Tragedy Girls (2017)
I wanted to enjoy Tragedy Girls. I really did. There’s a good starting point with a story about two self-involved teenagers who turn to murder to raise their social media profiles. I like the lead actresses, Alexandra Shipp and Deadpool’s Brianna Hildebrand, and the film has a quirky sense of style by co-writer/director Tyler MacIntyre. The opening is even great where Hildebrand purposely lures a lover to his sacrificial death in order to trap a familiar slasher film-styled villain. Where it all goes wrong is that Tragedy Girls doesn’t have enough substance or commentary to outweigh its arch nihilism.

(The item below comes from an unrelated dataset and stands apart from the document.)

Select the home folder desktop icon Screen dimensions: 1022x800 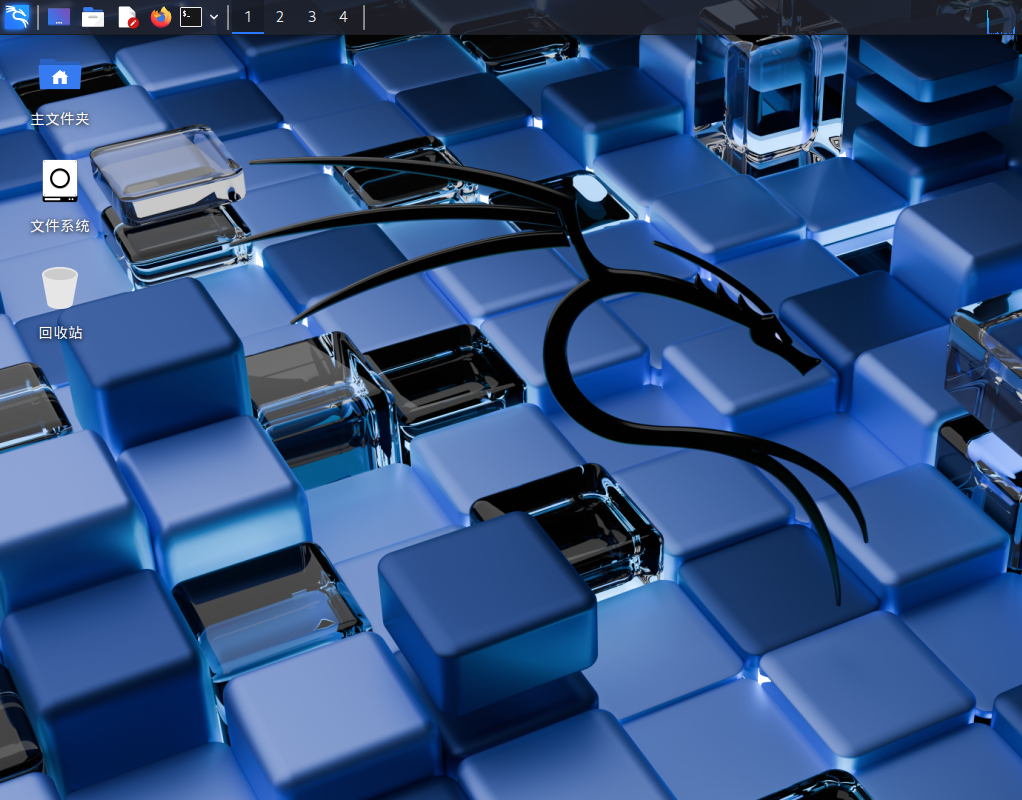click(60, 76)
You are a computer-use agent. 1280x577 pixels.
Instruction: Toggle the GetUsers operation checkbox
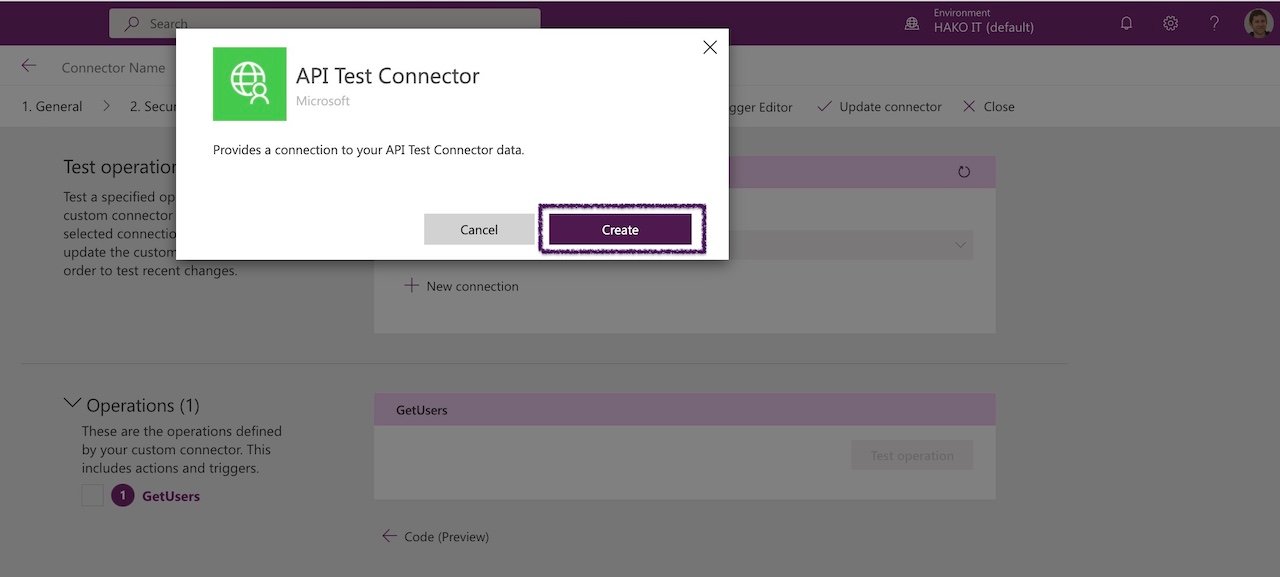coord(93,495)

The message is very flimsy (millennials are shallow, social media is harmful) and the film wants you to revel in the girls’ violent, gory murders but also be repelled by them. It’s a sisterhood of slaying. There are some interesting story ideas that don’t feel better attended. The girls are clumsy at their murders and luck into some absurd Final Destination-worthy kills, but the film doesn’t embrace this concept and makes them untouchable. They kidnap a local serial killer in the opening and demand he train them, but the guy refuses and is shoved to the side for almost the entire movie, stranding another interesting possibility. The high school characters are thinly designed and unworthy of their demises, though that’s also the point. Tragedy Girls doesn’t earn its candy-colored nihilism. It ultimately left a bad taste in my mouth and I found it off-putting and empty. It thumbs its nose with prickly devil-may-care attitude but without anything to really say.
Nate’s Grade: C-
Posted on February 11, 2018, in 2017 Movies and tagged craig robinson, dark comedy, gory, horror, indie, katie stottlemire, killers as leads, satire, serial killer, thriller. Bookmark the permalink. Leave a comment.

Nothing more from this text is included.